*OBJECTIF*.
Répondez à ces questions à partir de l'extrait ci-dessous.
(a) Selon l'extrait, quelles deux choses pourraient être les clés de la scientificité de la connaissance réelle de l'histoire ?
(b) Quel événement l'extrait présente-t-il comme un baromètre précieux, et de quelle crainte ?
(c) Qu'est-ce que la science du passé ne sait pas sur quels plateaux déposer ?

*EXTRAIT*.
====

Si vous ignorez tout des narines
sacrificielles de l'humanité et de ses
idoles, votre compréhension du passé
ressortira-t-elle au comique pseudo
scientifique? Et si la peur et le
courage de l'intelligence sont les clés
de la scientificité de la connaissance
réelle de l'histoire, et si la saint
Barthélémy se révèle précisément un
baromètre précieux de la crainte que les
dieux inspirent encore à la République
laïque, le tragique va-t-il fourrer son
nez dans les souterrains de la notion
d'objectivité appliquée à la science
républicaine de la mémoire? Où
allons-nous si ni l'Etat, ni Clio ne
radiographient le contenu psychologique
de la cécité d'une science du passé qui
n'a pas de balance à peser l'encéphale
orthodoxe ou hétérodoxe de l'humanité et
qui ne sait sur quels plateaux déposer
la raison et la folie religieuses?

====

*EXTRAIT DES DONNÉES*.
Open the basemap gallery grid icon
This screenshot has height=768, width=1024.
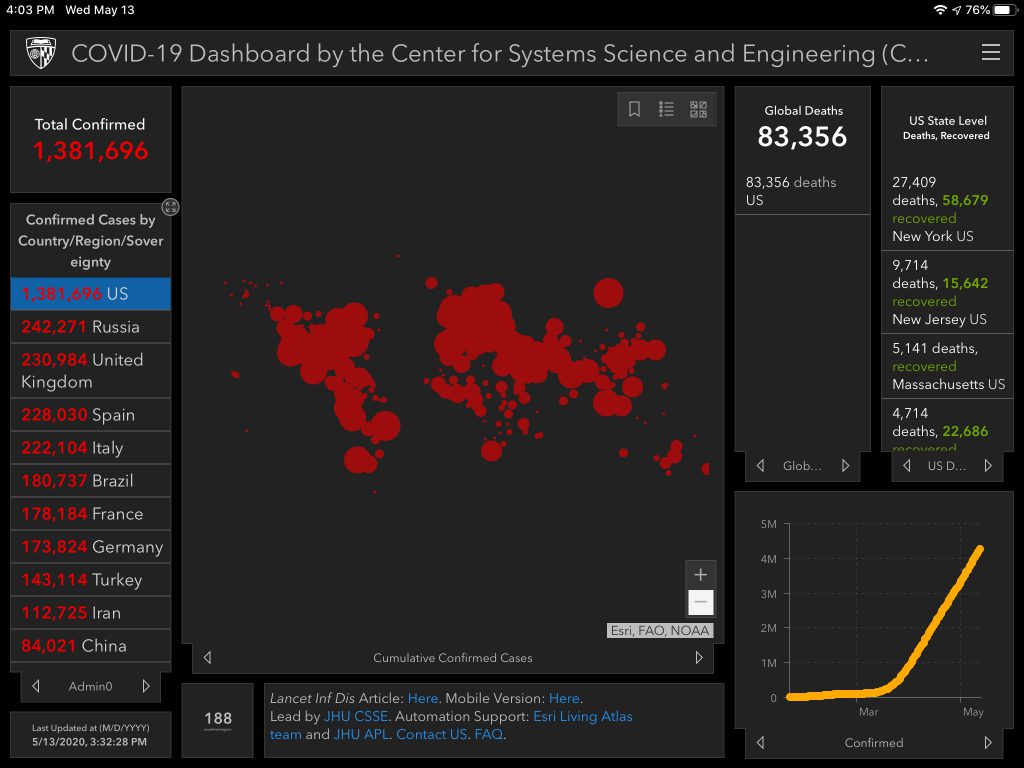[x=698, y=110]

====

*RÉPONSE COMPLÈTE*.
(a) La peur et le courage de l'intelligence.
(b) La saint Barthélémy, baromètre de la crainte que les dieux inspirent encore à la République laïque.
(c) La raison et la folie religieuses.